Wat is de betekenis van Appointeren?

2025-07-25
Groot woordenboek der Nederlandse taal

Van Dale Uitgevers (1950)

Appointeren

(appointeerde, heeft geappointeerd), (<Fr.), 1. bezoldigen ; 2. (recht.) de dag van behandeling vaststellen.

2025-07-25
Woordenboek vreemde woorden

A. Kolsteren en Ewoud Sanders (1994)

Appointeren

[Fr. appointer = bezoldigen] 1. (een ambtenaar) bezoldigen; 2. (jur.) de dag van de behandeling van een zaak vaststellen; 3. (Fr. appointir = aanpunten] aanstippen, pointeren (z.a.).

2025-07-25
Vreemd Nederlands

Jan Meulendijks (1993)

Appointeren

de dag van behandeling vaststellen (rechtsk.); bezoldigen; aanstippen

2025-07-25
De vreemde woorden

Fokko Bos, Dr.
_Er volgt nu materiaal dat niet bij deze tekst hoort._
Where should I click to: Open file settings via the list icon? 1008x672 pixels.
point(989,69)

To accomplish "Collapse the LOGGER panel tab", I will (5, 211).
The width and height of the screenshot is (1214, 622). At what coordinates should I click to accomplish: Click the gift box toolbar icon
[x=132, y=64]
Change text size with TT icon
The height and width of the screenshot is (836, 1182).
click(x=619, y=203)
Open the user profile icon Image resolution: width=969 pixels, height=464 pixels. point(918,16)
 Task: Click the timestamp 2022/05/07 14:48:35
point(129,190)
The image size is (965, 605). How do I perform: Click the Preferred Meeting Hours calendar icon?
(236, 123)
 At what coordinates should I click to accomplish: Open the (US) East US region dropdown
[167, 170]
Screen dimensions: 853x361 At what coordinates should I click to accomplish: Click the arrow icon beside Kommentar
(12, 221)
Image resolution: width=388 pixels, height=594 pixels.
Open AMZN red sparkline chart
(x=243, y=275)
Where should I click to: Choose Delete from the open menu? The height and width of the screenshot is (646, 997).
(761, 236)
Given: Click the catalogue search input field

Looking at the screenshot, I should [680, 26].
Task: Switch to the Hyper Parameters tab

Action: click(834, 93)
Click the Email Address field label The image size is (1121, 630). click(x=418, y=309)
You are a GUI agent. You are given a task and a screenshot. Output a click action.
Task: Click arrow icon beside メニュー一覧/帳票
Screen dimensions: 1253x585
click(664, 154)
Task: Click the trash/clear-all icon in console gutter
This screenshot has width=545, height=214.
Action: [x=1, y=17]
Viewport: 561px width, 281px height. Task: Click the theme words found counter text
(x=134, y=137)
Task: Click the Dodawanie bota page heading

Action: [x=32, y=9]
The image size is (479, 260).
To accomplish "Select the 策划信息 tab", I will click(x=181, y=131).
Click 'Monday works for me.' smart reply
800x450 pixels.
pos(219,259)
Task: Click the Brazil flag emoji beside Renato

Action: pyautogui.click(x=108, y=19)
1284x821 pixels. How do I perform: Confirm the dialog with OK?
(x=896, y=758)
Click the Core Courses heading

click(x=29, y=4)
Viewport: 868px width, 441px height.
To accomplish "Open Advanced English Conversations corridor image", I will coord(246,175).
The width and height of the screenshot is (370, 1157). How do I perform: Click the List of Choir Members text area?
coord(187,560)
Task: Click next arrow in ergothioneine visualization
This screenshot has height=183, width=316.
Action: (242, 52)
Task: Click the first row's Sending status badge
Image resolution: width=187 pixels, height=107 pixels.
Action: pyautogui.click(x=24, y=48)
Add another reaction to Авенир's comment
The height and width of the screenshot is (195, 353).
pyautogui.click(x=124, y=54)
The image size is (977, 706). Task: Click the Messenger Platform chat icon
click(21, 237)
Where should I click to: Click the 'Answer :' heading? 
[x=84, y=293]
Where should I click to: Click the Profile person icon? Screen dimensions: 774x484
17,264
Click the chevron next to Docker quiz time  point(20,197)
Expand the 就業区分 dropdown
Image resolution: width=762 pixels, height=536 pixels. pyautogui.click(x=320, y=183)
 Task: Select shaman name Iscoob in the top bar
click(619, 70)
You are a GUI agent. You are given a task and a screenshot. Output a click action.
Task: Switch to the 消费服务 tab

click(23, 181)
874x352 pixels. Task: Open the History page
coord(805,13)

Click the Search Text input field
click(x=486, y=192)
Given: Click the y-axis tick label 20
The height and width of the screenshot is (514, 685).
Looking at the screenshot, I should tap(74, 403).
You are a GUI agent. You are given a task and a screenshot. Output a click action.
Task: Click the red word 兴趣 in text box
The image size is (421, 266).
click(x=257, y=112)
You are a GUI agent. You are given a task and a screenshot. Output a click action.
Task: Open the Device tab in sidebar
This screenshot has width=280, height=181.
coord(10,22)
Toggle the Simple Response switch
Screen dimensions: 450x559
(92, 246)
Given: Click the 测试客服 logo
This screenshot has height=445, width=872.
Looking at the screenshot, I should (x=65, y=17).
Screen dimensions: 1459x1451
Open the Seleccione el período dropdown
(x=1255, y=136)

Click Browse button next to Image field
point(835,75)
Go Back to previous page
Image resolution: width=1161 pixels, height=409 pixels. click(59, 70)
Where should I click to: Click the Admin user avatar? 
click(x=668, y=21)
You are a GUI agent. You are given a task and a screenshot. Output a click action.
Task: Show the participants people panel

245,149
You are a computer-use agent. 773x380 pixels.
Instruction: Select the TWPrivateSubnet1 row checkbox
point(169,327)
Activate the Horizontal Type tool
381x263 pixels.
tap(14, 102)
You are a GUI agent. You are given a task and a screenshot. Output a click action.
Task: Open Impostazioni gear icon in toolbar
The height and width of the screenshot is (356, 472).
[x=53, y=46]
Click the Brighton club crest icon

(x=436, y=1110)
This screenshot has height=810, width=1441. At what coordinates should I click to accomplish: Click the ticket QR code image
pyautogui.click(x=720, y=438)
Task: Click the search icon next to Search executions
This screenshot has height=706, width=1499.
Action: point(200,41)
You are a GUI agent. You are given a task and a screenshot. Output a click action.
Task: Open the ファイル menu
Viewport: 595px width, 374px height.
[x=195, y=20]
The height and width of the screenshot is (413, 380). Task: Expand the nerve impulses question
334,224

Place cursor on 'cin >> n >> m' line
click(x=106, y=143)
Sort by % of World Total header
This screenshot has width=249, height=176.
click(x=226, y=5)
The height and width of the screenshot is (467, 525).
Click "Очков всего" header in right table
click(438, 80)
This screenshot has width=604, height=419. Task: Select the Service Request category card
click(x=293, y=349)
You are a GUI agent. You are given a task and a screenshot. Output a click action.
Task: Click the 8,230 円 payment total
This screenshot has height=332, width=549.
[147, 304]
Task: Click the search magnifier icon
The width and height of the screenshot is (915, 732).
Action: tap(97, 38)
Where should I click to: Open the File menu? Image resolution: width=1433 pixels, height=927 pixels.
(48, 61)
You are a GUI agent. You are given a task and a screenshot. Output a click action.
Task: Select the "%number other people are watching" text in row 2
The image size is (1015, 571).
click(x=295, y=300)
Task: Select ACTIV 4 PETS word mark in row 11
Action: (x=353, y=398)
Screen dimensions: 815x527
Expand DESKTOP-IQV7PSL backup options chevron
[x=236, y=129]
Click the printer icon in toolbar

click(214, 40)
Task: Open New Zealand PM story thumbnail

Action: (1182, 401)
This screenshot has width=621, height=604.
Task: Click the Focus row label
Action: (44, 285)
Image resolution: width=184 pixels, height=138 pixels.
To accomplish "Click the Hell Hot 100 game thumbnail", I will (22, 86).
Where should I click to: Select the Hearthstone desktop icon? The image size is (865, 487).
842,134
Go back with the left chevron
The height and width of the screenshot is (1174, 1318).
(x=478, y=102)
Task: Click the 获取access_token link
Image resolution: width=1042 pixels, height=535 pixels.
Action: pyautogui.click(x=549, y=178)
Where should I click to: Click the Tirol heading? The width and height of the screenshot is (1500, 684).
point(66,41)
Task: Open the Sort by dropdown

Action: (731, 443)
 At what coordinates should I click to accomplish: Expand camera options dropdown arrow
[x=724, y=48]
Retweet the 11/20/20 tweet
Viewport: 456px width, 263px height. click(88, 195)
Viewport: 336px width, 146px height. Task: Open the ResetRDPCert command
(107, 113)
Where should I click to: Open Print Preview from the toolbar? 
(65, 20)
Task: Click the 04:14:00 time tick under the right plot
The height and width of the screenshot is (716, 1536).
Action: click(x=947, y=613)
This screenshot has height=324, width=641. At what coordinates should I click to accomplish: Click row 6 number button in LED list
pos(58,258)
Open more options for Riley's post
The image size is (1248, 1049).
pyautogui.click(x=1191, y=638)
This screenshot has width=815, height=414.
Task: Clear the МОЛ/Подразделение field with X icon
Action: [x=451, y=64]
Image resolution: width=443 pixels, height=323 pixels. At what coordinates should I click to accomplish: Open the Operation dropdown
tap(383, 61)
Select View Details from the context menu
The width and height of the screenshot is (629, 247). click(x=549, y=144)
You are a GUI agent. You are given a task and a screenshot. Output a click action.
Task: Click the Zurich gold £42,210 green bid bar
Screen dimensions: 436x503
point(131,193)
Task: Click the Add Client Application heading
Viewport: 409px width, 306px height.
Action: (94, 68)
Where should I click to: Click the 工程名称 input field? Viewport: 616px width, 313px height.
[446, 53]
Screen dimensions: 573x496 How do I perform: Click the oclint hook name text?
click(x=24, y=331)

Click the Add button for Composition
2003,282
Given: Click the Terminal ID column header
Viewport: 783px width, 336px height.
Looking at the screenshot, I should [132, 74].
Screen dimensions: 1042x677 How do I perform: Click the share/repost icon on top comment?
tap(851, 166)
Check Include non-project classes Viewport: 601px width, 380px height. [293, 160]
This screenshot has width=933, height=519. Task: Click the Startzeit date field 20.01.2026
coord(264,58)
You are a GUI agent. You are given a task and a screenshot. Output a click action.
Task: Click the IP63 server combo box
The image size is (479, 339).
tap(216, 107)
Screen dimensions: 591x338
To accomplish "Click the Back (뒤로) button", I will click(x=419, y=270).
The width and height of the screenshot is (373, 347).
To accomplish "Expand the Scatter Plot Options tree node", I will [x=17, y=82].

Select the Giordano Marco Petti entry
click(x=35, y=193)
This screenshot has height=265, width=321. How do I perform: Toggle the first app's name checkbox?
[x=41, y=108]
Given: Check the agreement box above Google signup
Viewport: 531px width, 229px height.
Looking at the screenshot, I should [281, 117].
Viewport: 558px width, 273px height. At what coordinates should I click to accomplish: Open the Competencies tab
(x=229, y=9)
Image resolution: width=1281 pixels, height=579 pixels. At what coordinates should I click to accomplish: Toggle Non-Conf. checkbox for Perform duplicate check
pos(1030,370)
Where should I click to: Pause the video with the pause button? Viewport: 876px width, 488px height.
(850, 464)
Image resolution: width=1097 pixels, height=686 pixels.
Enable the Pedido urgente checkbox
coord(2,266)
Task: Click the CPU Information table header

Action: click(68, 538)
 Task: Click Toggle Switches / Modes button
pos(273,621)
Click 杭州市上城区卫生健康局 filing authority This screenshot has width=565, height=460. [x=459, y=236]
O. Noordenbos (1955)

Appointeren

een rekening vergelijken met de boeken; bezoldigen.

2025-07-25
Modern Woordenboek

Jozef Verschueren (1930)

appointeren

(‘te:rən) (appointeerde, heeft geappointeerd) 1. bezoldigen. 2. Recht, de partijen bescheiden.

2025-07-25
Etymologicum 1573

Cornelis Kiliaan (1573)

appointéren

Transigere, componere, decidere de negotio aliquo, controuersiam dirimere.